Collect each line in the items below that contains the word "white". Treat uppercase and lowercase letters as different.

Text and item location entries
● ● ● ● ●
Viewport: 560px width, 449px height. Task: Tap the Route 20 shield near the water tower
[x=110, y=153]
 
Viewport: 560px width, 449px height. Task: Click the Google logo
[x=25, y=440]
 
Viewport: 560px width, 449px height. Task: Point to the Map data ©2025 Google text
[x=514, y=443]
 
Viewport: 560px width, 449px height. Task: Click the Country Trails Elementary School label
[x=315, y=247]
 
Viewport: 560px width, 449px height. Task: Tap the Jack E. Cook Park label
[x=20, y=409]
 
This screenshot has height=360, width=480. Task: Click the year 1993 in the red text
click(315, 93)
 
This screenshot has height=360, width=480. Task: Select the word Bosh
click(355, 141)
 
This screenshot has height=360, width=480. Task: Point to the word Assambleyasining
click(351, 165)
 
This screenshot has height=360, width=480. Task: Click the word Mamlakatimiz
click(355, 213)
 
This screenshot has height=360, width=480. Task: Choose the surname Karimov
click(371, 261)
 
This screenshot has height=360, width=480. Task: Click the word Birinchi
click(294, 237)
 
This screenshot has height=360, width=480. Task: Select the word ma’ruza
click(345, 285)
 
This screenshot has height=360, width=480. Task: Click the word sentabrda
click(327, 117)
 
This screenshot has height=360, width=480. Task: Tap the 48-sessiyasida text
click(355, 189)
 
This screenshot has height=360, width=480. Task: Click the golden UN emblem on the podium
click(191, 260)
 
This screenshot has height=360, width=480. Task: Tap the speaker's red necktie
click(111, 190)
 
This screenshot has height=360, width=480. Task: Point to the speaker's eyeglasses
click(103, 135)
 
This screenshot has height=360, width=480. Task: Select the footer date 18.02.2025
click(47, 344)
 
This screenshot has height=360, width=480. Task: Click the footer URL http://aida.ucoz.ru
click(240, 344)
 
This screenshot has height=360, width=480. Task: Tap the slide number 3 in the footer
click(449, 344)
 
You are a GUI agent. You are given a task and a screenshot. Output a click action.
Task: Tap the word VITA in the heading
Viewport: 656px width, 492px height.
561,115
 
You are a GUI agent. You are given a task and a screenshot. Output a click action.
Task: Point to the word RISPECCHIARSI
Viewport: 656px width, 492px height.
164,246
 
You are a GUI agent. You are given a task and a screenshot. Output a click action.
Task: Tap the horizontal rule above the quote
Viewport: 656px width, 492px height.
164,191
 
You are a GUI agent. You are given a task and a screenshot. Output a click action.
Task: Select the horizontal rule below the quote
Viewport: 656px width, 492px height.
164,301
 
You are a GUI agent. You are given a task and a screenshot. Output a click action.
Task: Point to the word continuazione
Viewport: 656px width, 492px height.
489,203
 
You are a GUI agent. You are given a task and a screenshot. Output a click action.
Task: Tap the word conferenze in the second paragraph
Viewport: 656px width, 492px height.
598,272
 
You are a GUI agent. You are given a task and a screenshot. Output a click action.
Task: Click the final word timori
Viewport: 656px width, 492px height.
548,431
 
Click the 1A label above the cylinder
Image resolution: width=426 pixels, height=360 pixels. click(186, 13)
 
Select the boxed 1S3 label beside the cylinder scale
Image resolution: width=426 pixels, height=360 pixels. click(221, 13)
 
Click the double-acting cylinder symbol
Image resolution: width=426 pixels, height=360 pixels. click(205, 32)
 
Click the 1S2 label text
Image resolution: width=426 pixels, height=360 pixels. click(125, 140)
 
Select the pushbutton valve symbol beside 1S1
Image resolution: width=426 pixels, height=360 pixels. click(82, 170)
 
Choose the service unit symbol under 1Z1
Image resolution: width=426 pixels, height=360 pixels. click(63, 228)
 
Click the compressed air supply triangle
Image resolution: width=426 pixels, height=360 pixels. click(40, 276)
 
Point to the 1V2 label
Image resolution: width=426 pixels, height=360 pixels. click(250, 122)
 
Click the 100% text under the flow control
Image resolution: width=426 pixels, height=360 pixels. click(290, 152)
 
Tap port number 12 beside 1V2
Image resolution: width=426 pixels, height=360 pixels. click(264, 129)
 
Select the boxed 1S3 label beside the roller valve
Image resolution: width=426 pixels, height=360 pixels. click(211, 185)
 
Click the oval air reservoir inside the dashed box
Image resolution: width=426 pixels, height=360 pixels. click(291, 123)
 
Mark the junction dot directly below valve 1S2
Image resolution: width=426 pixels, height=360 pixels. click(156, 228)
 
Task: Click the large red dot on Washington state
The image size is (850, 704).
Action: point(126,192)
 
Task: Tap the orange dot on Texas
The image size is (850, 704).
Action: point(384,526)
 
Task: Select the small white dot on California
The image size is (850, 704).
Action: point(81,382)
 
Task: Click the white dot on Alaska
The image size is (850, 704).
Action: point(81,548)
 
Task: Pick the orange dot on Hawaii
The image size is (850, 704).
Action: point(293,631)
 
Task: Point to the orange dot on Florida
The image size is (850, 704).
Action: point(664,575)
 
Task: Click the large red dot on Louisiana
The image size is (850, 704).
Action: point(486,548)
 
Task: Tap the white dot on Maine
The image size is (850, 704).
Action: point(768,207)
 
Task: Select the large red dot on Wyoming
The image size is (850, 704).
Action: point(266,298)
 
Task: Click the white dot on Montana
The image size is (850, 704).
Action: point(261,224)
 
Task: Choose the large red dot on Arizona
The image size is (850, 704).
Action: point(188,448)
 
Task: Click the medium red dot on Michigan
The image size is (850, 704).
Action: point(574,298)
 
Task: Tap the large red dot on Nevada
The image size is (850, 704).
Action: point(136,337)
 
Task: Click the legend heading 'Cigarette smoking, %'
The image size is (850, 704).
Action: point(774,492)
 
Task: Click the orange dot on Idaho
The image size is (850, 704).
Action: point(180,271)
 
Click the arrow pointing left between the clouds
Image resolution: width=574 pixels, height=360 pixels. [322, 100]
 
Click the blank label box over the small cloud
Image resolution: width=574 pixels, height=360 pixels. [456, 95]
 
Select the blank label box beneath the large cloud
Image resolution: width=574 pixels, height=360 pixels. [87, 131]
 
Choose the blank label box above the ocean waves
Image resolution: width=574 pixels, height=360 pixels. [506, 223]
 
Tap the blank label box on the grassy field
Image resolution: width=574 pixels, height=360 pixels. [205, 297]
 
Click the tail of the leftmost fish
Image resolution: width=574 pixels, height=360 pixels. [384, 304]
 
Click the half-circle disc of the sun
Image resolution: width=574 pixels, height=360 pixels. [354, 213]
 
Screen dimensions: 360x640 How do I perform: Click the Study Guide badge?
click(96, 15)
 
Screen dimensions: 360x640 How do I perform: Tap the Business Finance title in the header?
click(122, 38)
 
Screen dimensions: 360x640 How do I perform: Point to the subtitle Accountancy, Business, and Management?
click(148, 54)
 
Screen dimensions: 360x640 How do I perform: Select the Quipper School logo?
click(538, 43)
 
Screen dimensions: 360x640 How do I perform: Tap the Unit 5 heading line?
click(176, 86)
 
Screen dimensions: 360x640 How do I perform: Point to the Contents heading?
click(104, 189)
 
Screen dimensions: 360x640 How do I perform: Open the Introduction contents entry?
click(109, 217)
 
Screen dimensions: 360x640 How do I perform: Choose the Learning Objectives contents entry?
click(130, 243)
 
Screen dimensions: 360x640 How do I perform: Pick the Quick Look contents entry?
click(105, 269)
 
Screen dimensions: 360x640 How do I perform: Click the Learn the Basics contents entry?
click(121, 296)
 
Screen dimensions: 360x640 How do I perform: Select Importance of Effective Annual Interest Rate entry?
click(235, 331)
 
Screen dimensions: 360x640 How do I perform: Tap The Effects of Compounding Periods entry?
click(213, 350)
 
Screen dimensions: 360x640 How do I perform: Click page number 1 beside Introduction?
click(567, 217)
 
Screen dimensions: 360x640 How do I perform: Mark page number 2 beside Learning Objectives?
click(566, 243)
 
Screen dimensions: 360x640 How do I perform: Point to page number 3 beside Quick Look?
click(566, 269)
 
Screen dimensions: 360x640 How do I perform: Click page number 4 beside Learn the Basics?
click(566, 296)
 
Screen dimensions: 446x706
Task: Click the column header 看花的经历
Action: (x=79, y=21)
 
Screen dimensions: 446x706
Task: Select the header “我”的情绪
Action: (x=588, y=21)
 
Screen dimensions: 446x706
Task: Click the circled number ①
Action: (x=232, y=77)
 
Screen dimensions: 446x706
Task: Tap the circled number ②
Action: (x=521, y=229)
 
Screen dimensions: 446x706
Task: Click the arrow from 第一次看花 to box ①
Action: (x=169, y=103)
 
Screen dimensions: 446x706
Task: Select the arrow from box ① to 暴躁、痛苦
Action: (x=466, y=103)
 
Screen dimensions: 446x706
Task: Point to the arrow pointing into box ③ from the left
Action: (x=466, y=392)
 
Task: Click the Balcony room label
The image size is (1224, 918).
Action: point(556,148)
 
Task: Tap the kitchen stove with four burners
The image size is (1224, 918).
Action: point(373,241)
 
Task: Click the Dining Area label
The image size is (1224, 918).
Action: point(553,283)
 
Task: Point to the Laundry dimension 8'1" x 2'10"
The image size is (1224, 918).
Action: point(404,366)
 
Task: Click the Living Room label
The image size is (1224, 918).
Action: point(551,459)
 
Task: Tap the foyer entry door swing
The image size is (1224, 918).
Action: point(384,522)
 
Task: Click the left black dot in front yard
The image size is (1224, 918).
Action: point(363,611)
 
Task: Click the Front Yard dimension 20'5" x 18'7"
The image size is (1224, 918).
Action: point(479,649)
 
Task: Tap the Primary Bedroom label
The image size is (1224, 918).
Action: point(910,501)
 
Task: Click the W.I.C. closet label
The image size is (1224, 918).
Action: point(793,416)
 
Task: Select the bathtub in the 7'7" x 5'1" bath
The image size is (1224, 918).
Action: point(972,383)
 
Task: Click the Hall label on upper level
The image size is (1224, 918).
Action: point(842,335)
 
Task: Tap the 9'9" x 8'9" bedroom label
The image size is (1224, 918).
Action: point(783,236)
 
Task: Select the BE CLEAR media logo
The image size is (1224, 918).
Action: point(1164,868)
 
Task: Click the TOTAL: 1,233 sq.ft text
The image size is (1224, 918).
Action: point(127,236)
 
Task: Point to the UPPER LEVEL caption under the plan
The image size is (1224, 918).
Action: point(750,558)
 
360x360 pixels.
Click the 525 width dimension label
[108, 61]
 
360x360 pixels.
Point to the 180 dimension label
● ● ● ● ●
Final result
Task: Select the small white dot on California
Task: Click the white dot on Alaska
Task: Tap the white dot on Maine
Task: Click the white dot on Montana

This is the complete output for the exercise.